Art of Shop Windows
Hawthorn’s Glenferrie shopping hub finds itself abuzz with the excitement of Melbourne Spring Racing Carnival and Christmas lurking just around the corner.
In a busy world and with the presence of online shopping, enticing someone off the street and into the store is the local shop-owner’s ultimate goal. An attractive shop window is a rewarding welcome for the returning regular, and the first point of contact for a prospective customer - and you know what they say about first impressions!
Much like a painting, the window display relies on artist, medium, and subject. We meet the teams behind our dynamic Glenferrie shop-windows, to reveal the considerations and methods involved in aesthetically representing a store’s character and charm.
The team at Aussie Disposal take advantage of their expansive windows in their prime train station location by regularly swapping products in and out of the displays in response to the seasons. Manager Tom advises we can expect a large assortment of spring camping gear on display and the shopfront to be decorated with tinsel and Christmas cheer come December.
Priscilla, the Visual Merchandiser for Homing Instincts, describes her style in three words: retro, industrial, and rustic. With DIY crafts and designs inspired by photo-blog website Pinterest, we’ll see creative new Christmas windows updated every two weeks over the holiday season, featuring their selection of perfect gifts.
For their extravagant Christmas windows, Panache Flowers displays products sourced from travelling across the world. Richard Eden’s inspira- tion comes from considering what a customer would like to decorate their home with during the holidays and at Christmas. Their decorative wreaths are their most popular arrangement. Amazingly, all of the decor twinkling behind the windowpane, from glass reindeers to frosted tree branches, isn’t just for show - everything you see is for sale!
Haigh’s displays themed windows, consistent between all locations. Every four weeks, the corporate designer sends a memo package to all stores with a fresh design concept, often with intensive instructions for the team to construct the decorative window display. The team is excited about the most extravagant display of the year, designed especially to create “hype for Christmas”, and to showcase the return of specially designed chocolates which only appear around the gift-giving season.
Tracy from Callipso One can't help but update her window multiple times a week with fresh outfits, accessories, and floral arrangements - especially extravagant for the Spring Racing Carnival.
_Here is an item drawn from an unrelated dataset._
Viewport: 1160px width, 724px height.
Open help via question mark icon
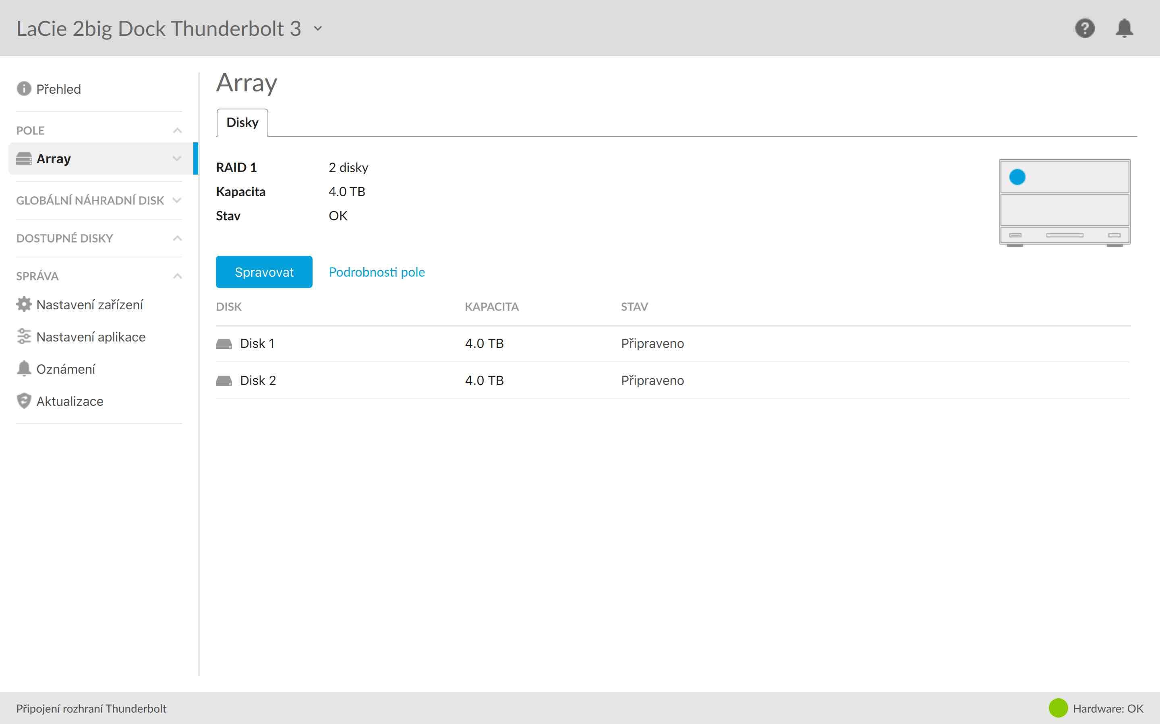pos(1084,28)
Her intention is to catch the eye: it’s not uncommon for her to receive a call from someone who’s driven past, asking about one of the dresses in the window.
Wren from the old-fashioned Toy Workshop doesn’t just simply display products - he creates an “impact window”, conceptually designed to capture a magical atmosphere. In previous displays, using his carpentry skills, he constructed a ‘Lost Dog’ sign and kennel to showcase their best-selling plush puppies. His love for window displays is inspired by childhood memories of the extravagant Myer window displays at Christmas. Previous Christmases have seen Wren construct a window frame looking into Santa’s cabin, animatronic elves, and a joyful Christmas morning, so we can’t wait to see what the Toy Workshop has in store this December!
Graedon, owner of Red White and Amber Liquor Merchants, takes a more product-central approach to the seasons. Representatives from suppliers regularly visit to design and install striking, curated window displays to advertise their products - especially champagne for the racing season. In December, however, we can expect ‘wine Christmas’: last year, Graedon featured a creative Christmas tree with cork ornaments, with the perfect wines
to gift your loved ones underneath.
Kirsten, the owner of Miss Gourmet and Co., arranges complimentary products on decorated A-frame shelving to capture the eyes, hearts, and stomachs of local pedestrians. The warmer months require careful consideration for displaying food products, which means a showcase of homewares, spices, and bottled products rather than the gourmet cheeses and chocolate to be found inside.
The team at our local bookstore say to expect a simple but classic "Readings Christmas" display of popular titles, while the Visual Merchandiser for Dobsons hints at a "modern twist to the traditional Christmas window, while still keeping the fun and quirky Christmas spirit.”
The various methods, styles, and creative efforts piled into Glenferrie’s shop-front windows is undoubtedly an art form, designed to make the local community just as excited as their artists.